Property group Newpark, whose portfolio includes the JSE’s head office, said on Wednesday that its focus on finding tenants for its mixed-used property 24 Central in Sandton is likely to pay off in its second-half.

The company cited economic pressures on tenants as its interim distributable earnings fell 2.5% to 24.32c to end-August, but it has maintained its growth target of 6% to 8% for its year to end-February 2020.

SA’s weak economy has prompted a number of JSE-listed property companies to revise their distribution targets, amid rental reversions and rising vacancy rates.

The SA Property Owners Association (Sapoa) has expressed concern over rising vacancies in Sandton, in particular, reporting in September that the suburb’s vacancies stood at 17.1% in the third quarter of 2019. This compared to a vacancy rate of 7.6% in Rosebank, and 11% nationally.

Newpark said revenue fell 9% to R61m to end-August, largely due to vacancies at its mixed-use property in Sandton, which is next to the JSE’s office. Vacancies had, however, reduced towards the end of its period under revenue, falling to 11.9% from 17.4% in the prior comparative period.

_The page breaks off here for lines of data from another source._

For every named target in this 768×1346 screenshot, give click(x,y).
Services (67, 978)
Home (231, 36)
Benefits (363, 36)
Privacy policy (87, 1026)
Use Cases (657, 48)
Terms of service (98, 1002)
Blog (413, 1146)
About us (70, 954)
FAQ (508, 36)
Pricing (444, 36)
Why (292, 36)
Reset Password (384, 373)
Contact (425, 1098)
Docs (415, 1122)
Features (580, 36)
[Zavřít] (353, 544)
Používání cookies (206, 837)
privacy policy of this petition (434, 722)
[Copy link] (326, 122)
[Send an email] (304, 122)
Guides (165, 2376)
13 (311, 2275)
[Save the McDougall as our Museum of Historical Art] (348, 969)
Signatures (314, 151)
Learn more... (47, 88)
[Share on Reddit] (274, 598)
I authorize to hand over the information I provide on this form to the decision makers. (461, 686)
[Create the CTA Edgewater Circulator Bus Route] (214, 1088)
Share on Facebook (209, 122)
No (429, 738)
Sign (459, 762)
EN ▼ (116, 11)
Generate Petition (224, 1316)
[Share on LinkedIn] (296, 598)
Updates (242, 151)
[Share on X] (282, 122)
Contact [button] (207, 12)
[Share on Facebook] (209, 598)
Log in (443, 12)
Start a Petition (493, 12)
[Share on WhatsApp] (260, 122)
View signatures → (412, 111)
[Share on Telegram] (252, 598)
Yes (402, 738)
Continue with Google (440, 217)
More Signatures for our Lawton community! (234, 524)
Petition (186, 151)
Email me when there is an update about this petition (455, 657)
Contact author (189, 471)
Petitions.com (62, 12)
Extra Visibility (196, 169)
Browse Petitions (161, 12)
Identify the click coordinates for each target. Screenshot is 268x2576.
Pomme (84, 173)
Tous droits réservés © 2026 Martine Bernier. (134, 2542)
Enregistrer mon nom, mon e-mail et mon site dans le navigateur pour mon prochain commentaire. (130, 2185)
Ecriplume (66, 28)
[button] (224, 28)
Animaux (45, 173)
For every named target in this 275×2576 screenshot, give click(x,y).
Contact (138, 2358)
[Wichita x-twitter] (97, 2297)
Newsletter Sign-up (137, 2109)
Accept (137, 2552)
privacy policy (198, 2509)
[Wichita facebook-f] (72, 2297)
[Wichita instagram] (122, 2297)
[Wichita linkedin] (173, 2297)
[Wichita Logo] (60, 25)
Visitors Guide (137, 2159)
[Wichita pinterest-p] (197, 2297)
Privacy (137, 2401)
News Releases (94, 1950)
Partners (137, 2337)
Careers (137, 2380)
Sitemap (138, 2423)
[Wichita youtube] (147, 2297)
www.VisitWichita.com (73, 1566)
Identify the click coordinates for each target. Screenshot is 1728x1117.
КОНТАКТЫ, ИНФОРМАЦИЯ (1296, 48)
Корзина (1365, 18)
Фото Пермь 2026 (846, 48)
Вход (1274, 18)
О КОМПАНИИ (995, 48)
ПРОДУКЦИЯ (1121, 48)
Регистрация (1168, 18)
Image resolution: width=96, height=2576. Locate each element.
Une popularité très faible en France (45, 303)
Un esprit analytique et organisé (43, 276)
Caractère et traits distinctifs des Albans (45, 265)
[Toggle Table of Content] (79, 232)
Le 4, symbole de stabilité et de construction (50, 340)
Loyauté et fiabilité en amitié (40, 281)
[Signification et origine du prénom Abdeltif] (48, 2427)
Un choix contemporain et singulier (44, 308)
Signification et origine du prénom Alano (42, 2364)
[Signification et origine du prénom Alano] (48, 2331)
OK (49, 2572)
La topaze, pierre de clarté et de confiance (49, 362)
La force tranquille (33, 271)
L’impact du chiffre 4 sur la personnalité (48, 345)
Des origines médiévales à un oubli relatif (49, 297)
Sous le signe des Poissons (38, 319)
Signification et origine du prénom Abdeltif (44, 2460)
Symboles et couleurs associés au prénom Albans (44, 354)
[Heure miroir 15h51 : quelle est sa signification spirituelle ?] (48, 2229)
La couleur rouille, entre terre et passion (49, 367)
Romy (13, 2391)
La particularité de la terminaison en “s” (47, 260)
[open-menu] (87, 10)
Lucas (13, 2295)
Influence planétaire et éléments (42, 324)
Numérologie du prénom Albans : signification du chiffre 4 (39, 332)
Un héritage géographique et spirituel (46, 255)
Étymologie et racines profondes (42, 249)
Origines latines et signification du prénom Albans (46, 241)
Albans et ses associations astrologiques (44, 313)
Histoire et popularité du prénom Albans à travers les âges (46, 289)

“The board remains mindful of the current pressures experienced by tenants in the mixed-use building [24 Central], manifesting in higher than desired vacancies in the short term,” it said.

Besides the vacancies at 24 Central, the tenant profile remains largely the same and no acquisitions or disposals were made during this period, Newpark said.

The company also owns a property in Linbro Business Park and another in Crown Mines, with a total portfolio of R1.4bn.

Newpark’s little-traded share was unchanged at R5 on Wednesday afternoon, having fallen 16.67% so far in 2019. In the year to date, the JSE’s property index has fallen 4.72%.